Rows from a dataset
━━━━━━━━━━
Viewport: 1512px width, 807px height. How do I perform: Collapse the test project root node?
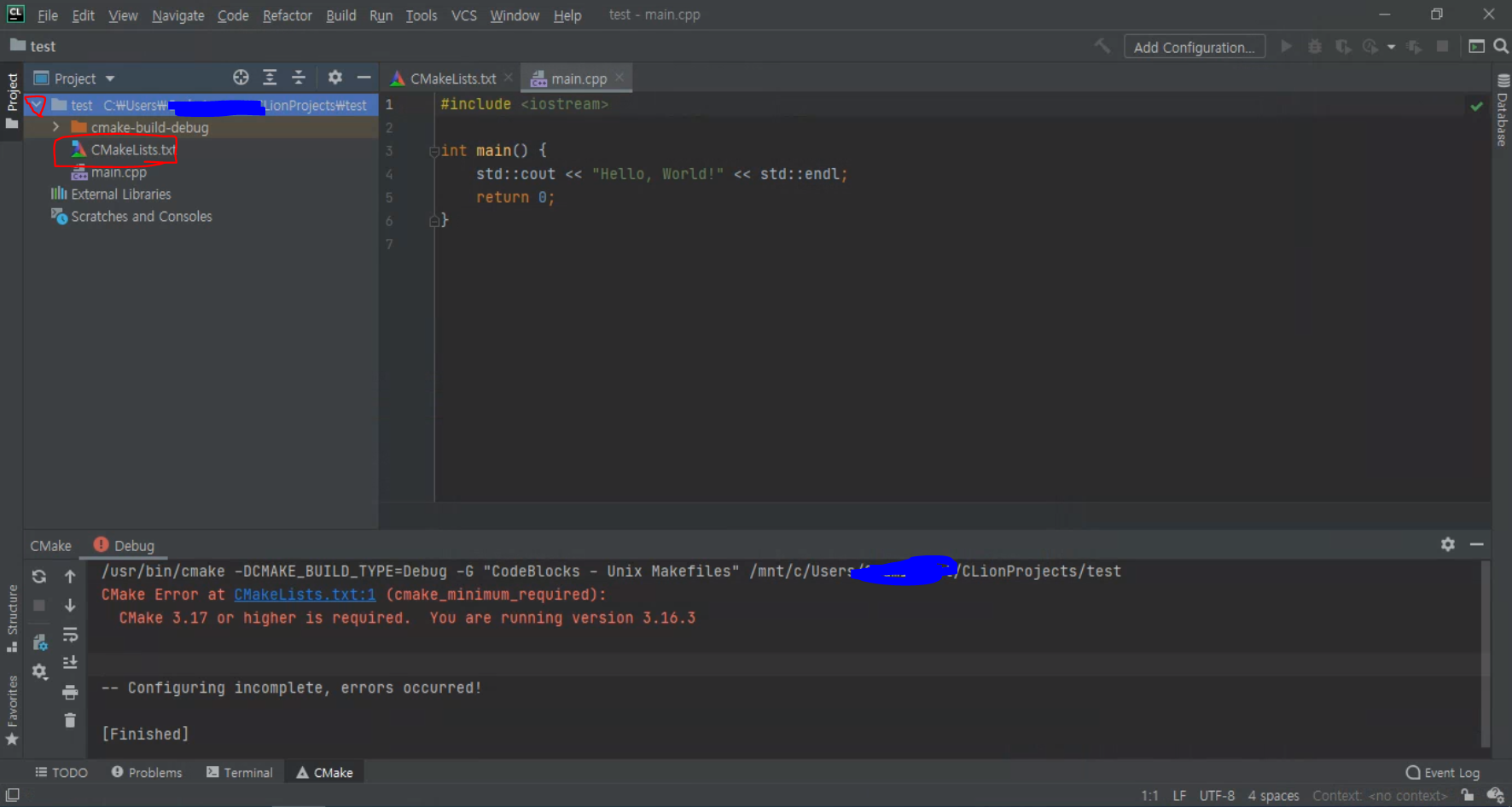click(x=36, y=105)
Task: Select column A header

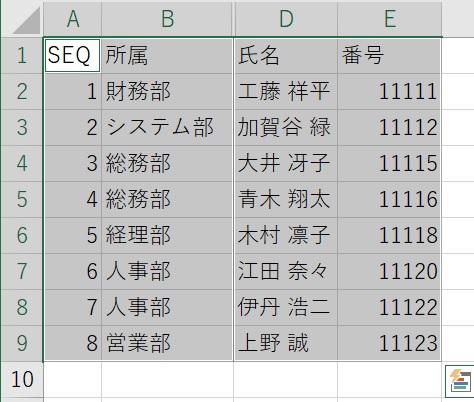Action: coord(72,19)
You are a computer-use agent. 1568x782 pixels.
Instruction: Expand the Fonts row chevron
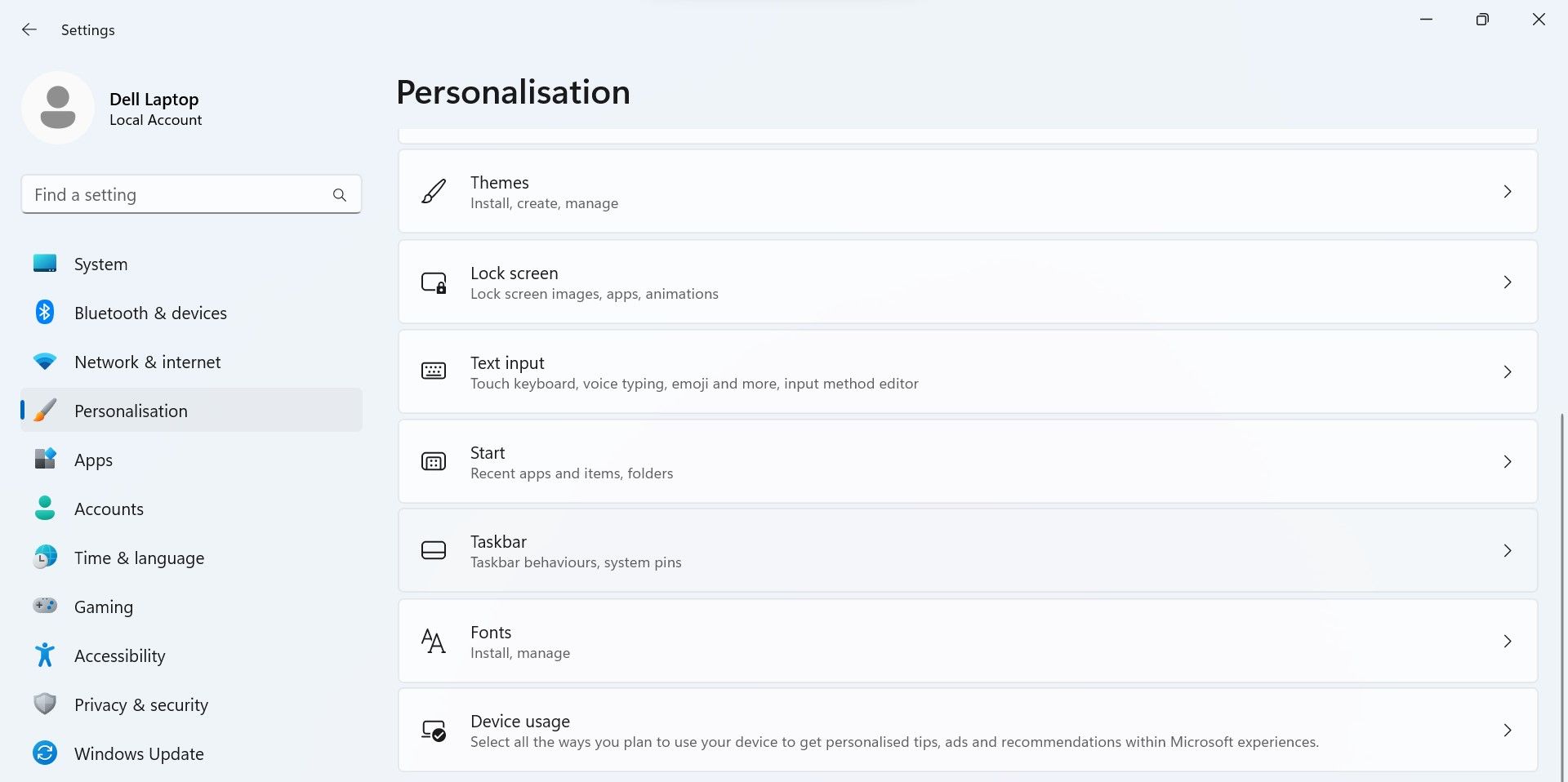(1508, 642)
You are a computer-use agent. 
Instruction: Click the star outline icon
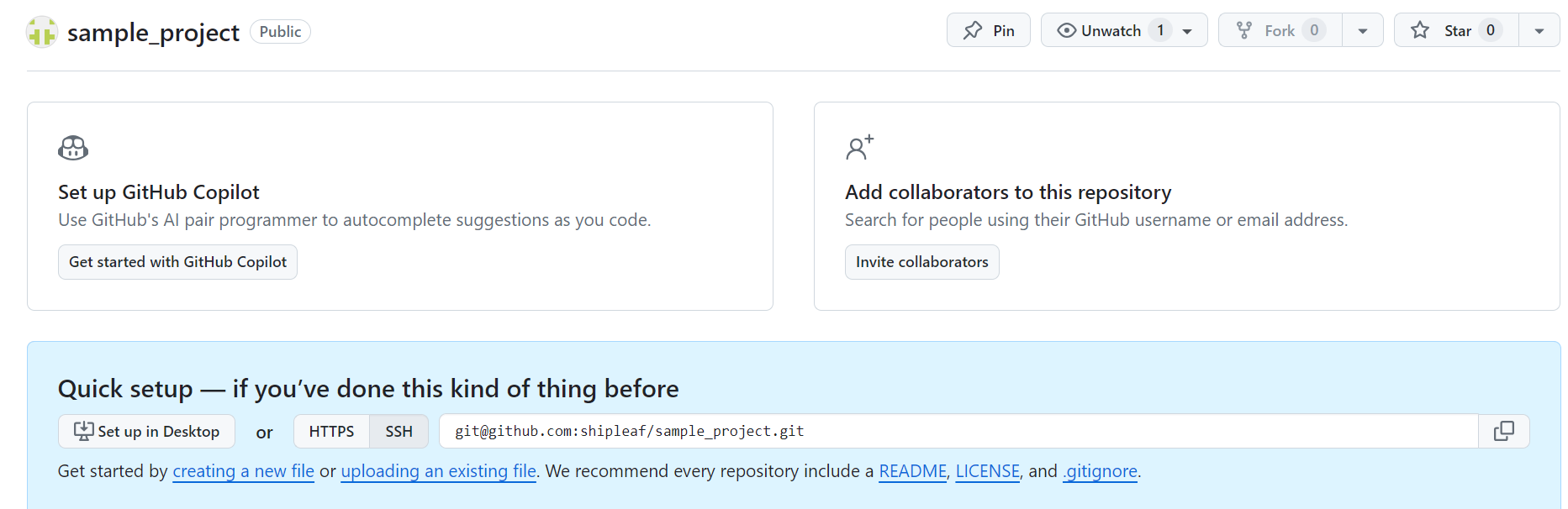click(x=1419, y=29)
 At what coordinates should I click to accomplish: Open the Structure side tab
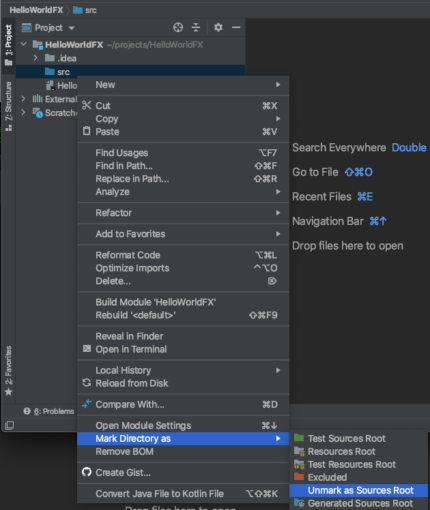click(x=8, y=106)
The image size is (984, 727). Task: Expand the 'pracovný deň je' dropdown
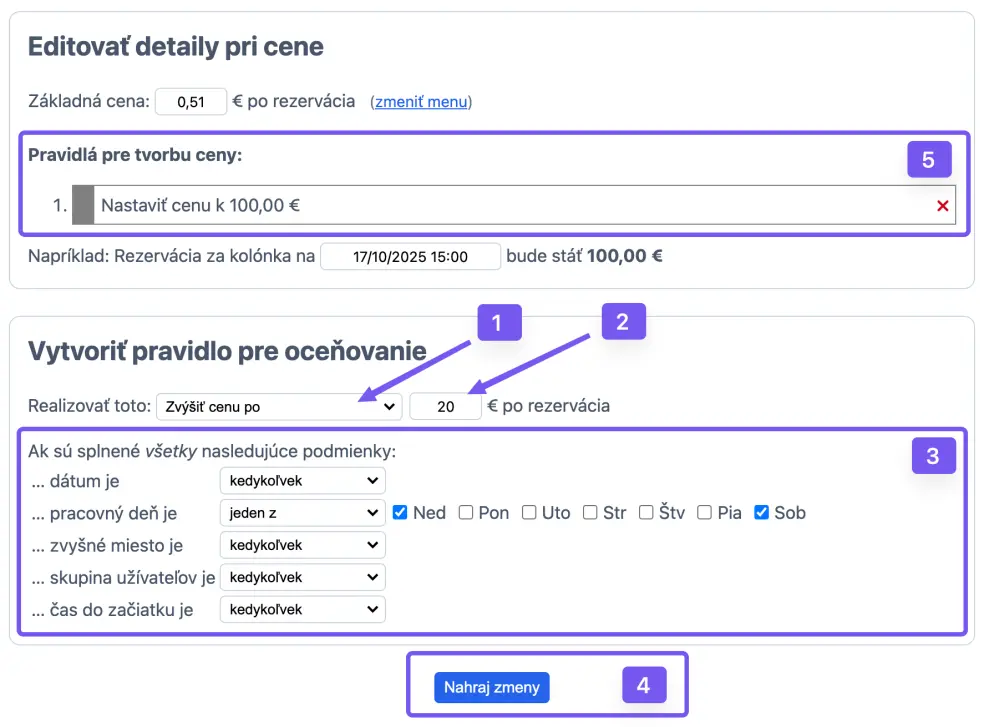(302, 513)
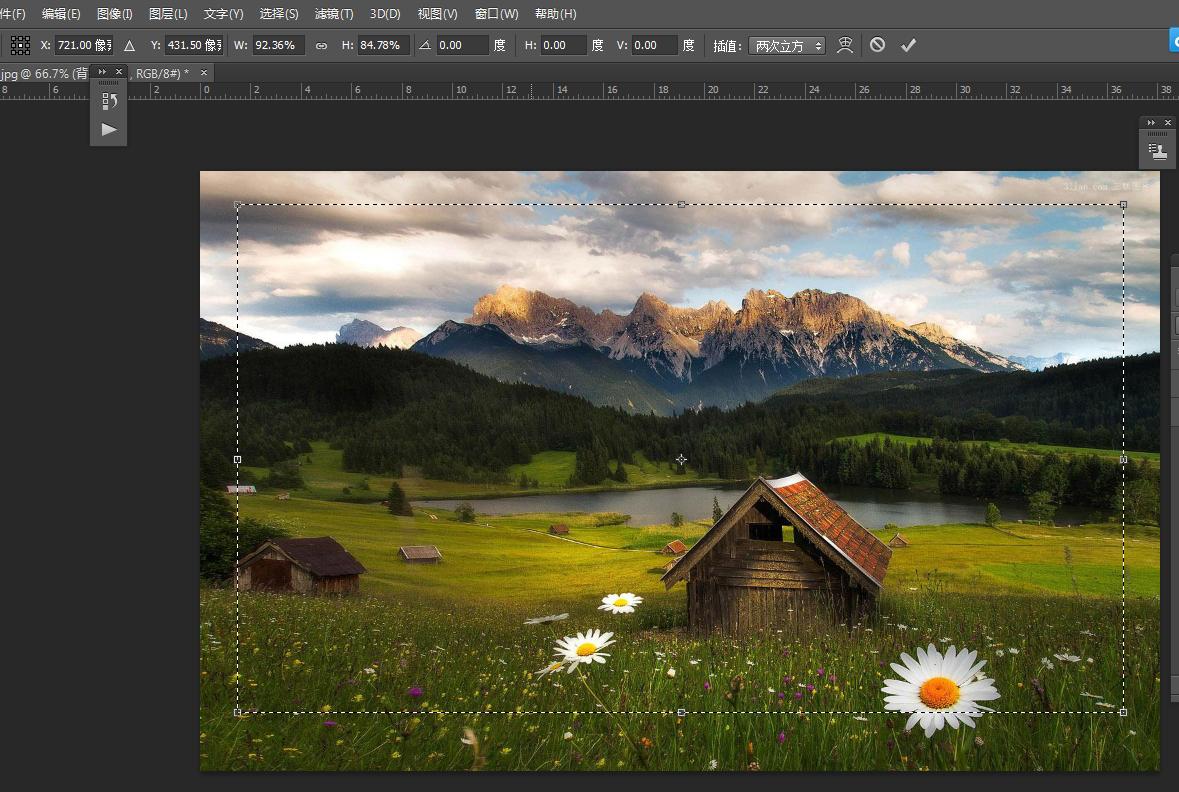Open the Actions panel play icon
Image resolution: width=1179 pixels, height=792 pixels.
point(109,129)
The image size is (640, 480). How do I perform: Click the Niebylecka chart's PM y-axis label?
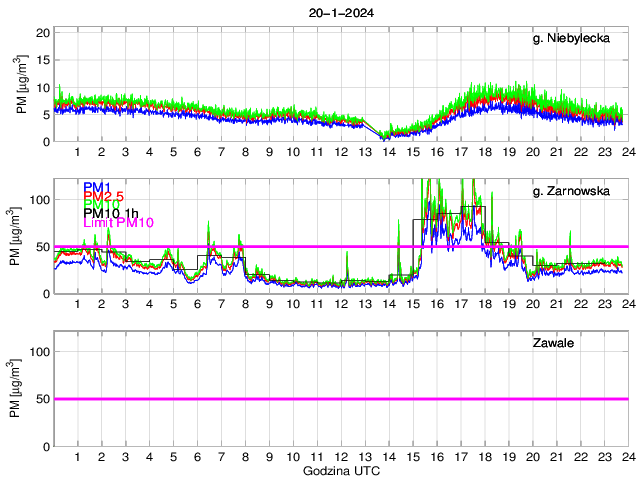coord(22,87)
━━━━━━━━━━
• _What this task involves_: Please rewrite the records above with "Instruction" changed to "Directive" everywhere and everything else kept the same. Leave the pictures out of your answer.

• _Output for this task_:
Viewport: 1512px width, 807px height. How do I perform: Collapse the test project root node?
click(x=36, y=105)
Task: Select column A header

Action: coord(72,19)
You are a computer-use agent. 1568x782 pixels.
Directive: Expand the Fonts row chevron
(1508, 642)
You are a computer-use agent. 
Directive: Click the star outline icon
click(x=1419, y=29)
 At what coordinates should I click to accomplish: Open the Structure side tab
click(x=8, y=106)
The image size is (984, 727). Task: Expand the 'pracovný deň je' dropdown
(302, 513)
Open the Actions panel play icon
Image resolution: width=1179 pixels, height=792 pixels.
point(109,129)
The image size is (640, 480). How do I perform: Click the Niebylecka chart's PM y-axis label?
coord(22,87)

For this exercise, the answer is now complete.